Quali sono le tipologie di firewall

A seconda del tipo di controllo e analisi che il firewall compie sulle trasmissioni di dati in ingresso e in uscita del computer, è possibile distinguere diversi tipi di firewall:

  • Packet Filter: i dati trasmessi vengono prima suddivisi in pacchetti che devono rispettare determinati protocolli, il più diffuso dei quali è il TCP/IP. Ciascun pacchetto ha un’etichetta, detta header, con alcune informazioni necessarie al destinatario per “spacchettare” e dunque ricostruire i dati originali che gli sono stati inviati. I firewall di questo tipo controllano le informazioni contenute nelle etichette e le confrontano con le regole predefinite del tuo sistema operativo. I Packet Filter classici non sono sempre affidabili in quanto non riconoscono alcune minacce moderne come la sostituzione di un IP irregolare con uno legittimo, chiamata anche spoofing.
  • Stateful inspection: alcuni firewall controllano i pacchetti di dati e, allo stesso tempo, monitorano lo stato della connessione tramite la quale gli stessi pacchetti sono stati inviati.
  • Single player: questi firewall dedicati funzionano invece come dei veri e propri intermediari non del sistema nel suo complesso, ma della singola applicazione installatasul computer. Ciò permette ai firewall di effettuare analisi più approfondite e puntuali, riducendo al minimo la possibilità di essere aggirati e bloccando le trasmissioni sospette in tempo reale. Tali firewall non sono consigliati per i PC singoli, poiché potrebbero rallentarne le prestazioni. Per questo motivo, sono utilizzati soprattutto a livello aziendale, in cui è previsto l’utilizzo di terminali più potenti e performanti.
  • Next Generation: i software firewall di nuova generazione, oltre a bloccare le minacce in tempo reale, sono in grado di prevenirle, monitorando le applicazioni a loro collegate. Anche queste soluzioni sono dedicate al mondo aziendale e richiedono addirittura la supervisione di personale esperto.

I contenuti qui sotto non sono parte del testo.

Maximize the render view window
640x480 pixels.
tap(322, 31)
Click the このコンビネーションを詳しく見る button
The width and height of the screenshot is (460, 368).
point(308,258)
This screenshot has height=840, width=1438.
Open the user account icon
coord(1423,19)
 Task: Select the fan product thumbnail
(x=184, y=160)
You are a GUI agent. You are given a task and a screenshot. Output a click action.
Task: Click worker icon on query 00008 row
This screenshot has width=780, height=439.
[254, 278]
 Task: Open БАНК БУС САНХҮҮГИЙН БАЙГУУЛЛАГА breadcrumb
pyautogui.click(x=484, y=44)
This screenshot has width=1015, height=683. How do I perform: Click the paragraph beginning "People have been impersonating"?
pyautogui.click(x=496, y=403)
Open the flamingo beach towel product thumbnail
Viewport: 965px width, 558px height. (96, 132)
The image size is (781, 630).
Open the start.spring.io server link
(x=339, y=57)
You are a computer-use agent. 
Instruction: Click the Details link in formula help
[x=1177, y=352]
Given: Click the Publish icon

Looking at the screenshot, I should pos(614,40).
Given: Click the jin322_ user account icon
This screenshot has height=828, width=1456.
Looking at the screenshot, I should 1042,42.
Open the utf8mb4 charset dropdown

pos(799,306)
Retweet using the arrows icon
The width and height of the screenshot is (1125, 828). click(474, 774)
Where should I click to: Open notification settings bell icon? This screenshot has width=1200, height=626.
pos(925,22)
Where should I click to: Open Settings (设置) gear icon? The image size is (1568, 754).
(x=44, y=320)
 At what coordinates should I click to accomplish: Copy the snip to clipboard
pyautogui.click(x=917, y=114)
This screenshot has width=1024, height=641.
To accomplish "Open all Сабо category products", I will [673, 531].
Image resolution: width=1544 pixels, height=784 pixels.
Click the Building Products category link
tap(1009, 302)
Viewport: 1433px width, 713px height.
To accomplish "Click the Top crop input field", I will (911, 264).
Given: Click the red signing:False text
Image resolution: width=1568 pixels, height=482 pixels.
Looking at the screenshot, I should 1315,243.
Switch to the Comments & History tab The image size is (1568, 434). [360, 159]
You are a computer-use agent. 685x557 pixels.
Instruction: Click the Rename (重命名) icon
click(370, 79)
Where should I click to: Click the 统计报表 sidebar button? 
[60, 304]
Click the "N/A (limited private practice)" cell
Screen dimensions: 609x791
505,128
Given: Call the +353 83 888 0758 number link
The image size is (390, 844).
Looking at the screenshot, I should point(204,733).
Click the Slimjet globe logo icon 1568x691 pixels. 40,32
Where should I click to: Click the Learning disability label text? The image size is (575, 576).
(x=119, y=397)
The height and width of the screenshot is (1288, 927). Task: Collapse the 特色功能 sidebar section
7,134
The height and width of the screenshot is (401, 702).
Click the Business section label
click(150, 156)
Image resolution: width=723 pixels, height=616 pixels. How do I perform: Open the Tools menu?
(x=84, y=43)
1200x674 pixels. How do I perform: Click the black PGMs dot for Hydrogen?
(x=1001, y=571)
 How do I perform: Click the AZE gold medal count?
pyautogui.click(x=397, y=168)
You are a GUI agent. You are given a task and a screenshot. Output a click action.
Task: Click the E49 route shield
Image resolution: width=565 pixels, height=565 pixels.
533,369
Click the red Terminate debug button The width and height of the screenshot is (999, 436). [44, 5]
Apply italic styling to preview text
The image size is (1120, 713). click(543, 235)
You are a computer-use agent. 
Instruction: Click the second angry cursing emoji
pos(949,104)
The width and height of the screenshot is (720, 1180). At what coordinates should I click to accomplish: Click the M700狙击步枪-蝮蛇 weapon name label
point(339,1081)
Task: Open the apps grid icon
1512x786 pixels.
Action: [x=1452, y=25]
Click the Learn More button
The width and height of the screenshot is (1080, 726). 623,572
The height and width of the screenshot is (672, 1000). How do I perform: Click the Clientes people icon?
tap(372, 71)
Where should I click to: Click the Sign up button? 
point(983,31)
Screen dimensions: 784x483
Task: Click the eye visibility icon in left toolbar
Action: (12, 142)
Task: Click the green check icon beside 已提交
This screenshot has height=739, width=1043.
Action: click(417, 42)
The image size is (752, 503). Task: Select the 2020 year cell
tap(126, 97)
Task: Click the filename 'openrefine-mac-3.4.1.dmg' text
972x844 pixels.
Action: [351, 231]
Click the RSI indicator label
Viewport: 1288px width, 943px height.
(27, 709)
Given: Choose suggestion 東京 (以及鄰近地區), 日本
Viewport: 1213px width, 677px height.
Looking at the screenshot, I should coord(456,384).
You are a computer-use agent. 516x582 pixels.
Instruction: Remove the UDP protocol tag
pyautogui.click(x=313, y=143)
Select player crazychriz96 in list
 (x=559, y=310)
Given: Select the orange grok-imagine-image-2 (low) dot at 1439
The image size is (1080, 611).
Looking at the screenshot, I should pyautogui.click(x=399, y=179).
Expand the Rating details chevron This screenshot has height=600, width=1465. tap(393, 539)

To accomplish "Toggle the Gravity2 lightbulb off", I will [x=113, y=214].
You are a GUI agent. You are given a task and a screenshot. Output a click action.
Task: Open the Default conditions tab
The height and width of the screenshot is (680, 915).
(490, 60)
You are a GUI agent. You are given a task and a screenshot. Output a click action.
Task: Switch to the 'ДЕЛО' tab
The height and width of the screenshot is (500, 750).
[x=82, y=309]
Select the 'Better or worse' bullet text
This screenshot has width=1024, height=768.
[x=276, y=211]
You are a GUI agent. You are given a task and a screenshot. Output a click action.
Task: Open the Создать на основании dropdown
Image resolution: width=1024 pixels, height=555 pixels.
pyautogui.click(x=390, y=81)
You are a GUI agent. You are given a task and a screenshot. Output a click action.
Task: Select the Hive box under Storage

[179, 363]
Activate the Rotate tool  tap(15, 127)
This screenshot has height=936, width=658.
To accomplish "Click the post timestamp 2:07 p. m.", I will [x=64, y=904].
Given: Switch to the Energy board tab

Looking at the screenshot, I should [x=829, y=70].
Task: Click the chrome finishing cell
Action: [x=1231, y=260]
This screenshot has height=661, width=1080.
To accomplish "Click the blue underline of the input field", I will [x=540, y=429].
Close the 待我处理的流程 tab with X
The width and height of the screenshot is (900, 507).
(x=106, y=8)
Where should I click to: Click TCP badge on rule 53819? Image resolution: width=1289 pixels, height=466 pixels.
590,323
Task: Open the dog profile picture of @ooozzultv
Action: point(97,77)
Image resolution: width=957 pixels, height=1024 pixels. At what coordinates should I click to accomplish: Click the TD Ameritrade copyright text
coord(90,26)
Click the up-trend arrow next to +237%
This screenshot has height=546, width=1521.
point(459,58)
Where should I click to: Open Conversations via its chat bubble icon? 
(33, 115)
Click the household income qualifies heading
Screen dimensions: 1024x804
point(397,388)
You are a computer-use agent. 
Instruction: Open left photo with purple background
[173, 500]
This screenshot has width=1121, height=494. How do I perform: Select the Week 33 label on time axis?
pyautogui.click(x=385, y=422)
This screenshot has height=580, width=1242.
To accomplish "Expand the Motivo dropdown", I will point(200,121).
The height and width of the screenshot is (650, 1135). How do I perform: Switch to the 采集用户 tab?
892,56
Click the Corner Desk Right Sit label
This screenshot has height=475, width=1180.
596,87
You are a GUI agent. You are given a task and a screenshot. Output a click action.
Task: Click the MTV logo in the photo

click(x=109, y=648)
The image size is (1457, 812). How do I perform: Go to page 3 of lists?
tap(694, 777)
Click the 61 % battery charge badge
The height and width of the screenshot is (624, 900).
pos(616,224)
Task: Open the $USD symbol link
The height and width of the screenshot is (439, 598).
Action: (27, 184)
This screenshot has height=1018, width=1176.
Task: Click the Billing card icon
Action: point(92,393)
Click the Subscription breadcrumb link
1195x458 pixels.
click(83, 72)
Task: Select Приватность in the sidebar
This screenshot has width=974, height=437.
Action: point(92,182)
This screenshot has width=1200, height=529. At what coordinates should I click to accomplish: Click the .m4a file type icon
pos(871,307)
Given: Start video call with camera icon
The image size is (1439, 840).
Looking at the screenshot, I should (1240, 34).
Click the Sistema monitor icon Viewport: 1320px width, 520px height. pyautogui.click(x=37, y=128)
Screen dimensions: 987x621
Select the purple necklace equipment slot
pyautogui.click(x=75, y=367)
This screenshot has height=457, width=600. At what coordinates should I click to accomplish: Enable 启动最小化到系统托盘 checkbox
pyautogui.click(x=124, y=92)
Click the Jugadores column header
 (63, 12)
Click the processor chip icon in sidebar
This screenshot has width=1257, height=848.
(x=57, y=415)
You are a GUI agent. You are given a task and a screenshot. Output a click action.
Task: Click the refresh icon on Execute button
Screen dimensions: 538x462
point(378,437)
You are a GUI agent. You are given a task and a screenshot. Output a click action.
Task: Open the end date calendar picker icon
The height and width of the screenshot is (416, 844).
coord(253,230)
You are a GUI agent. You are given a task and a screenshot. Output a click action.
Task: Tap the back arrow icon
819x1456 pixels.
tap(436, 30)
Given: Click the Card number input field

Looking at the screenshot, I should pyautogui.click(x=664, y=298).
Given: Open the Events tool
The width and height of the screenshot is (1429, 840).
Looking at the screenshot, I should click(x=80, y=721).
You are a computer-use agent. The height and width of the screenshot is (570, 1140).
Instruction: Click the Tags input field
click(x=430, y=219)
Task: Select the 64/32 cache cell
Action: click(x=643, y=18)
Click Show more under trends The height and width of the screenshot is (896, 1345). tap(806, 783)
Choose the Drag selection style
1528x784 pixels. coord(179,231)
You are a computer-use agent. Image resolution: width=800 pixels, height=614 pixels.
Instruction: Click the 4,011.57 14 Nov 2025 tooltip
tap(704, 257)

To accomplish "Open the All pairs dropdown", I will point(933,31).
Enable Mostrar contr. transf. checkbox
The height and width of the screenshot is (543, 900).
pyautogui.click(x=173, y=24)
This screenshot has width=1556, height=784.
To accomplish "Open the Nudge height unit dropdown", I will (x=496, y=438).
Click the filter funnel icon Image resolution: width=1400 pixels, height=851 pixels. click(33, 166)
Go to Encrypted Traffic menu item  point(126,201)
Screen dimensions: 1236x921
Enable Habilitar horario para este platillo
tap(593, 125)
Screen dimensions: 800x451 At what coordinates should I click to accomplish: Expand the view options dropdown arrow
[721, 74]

  • UTM : con “Unified Threat management” ci si riferisce a quei software che in realtà sono veri e propri sistemi di gestione unificata delle minacce, che sconfinano nel campo della cybersicurezza e non esistono nel settore domestico. Si tratta comunque di sistemi estremamente completi, più semplici e più economici rispetto ai firewall aziendali di nuova generazione.